GLP-1 Medication Persistence Among Participants in a Virtual Weight Management Program
Susan M, Devaraj, PhD, MS, RD; Jeanean B. Naqvi, PhD; Hope Chang, PharmD; Sarah Linke, PhD, MPH
Abstract
Background
GLP-1 and GIP/GLP-1 receptor agonists have demonstrated efficacy in chronic weight management, promoting weight loss of 10% or more on average after about 6 months of use. However, real-world evidence has indicated variable medication persistence, with an estimated 33-70% persisting to 24 weeks. We evaluated medication persistence and its association with weight loss among adults without diabetes enrolled in a virtual weight management or hypertension program.
Methods
Eligible members had initiated GLP-1 treatment between 60 days prior to and 30 days following opting into an Enhanced GLP-1 Care Track, which provided care-team supported, GLP-1-specific behavioral lifestyle guidance. Members were considered persistent on their medication until pharmacy claims data indicated the absence of a medication refill ≥60 days following their last prescription’s supply. We evaluated medication persistence rates through 12 and 24 weeks in the program by medication type, demographic variables, and program engagement using Fisher’s exact tests and logistic regression models, and weight loss by persistence using a t-test.
Results
Participants (n=1,124) were 71.0% white, 83.7% female, and had an average baseline BMI of 38.8 kg/m2 and age of 46.4 years, with 57.0% taking tirzepatide and 36.9% taking semaglutide.

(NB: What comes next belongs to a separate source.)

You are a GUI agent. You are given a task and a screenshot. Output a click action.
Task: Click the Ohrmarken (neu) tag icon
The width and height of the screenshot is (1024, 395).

Participants who persisted on medication through 24 weeks lost more weight compared to those who were persistent for <24 weeks (-12.1% vs. -7.4%, p<.001). Overall, 93.9% of participants were persistent with GLP-1 medication use through 12 weeks, and 84.1% of participants were persistent through 24 weeks. Participants taking tirzepatide were more likely to persist than those taking semaglutide through 12 weeks (96% vs. 91% p<.01) and 24 weeks (88% vs. 77%, p<.01). Additionally, participants who were older (ps<.01) or had a higher household income (ps<.05) were more likely to persist with their medication through 12 and 24 weeks than those who were younger or had a lower household income. The odds of persisting per 10 additional weekly engagement actions were 26% higher (95% CI: 1.05-1.52) in the unadjusted model and 54% higher (95% CI: 1.16-2.10) after controlling for household income, race/ethnicity, and age through 12 weeks. Through 24 weeks, engagement remained associated with persistence in the unadjusted model (OR 1.14, 95% CI 1.02-1.28). After adjustment, there was no significant difference between white and Black members in odds of persistence, but Hispanic members (OR 0.49, 95% CI 0.26-0.96) and members of another race/ethnicity (OR 0.39, 95% CI 0.20-0.80) had lower odds of persistence than white members.
Conclusions
Rates of medication persistence were higher than estimates from published real-world evidence. Program engagement may be especially meaningful in promoting persistence during medication initiation and titration, and future research should explore how to promote more equitable medication use as indicated to drive clinical outcomes.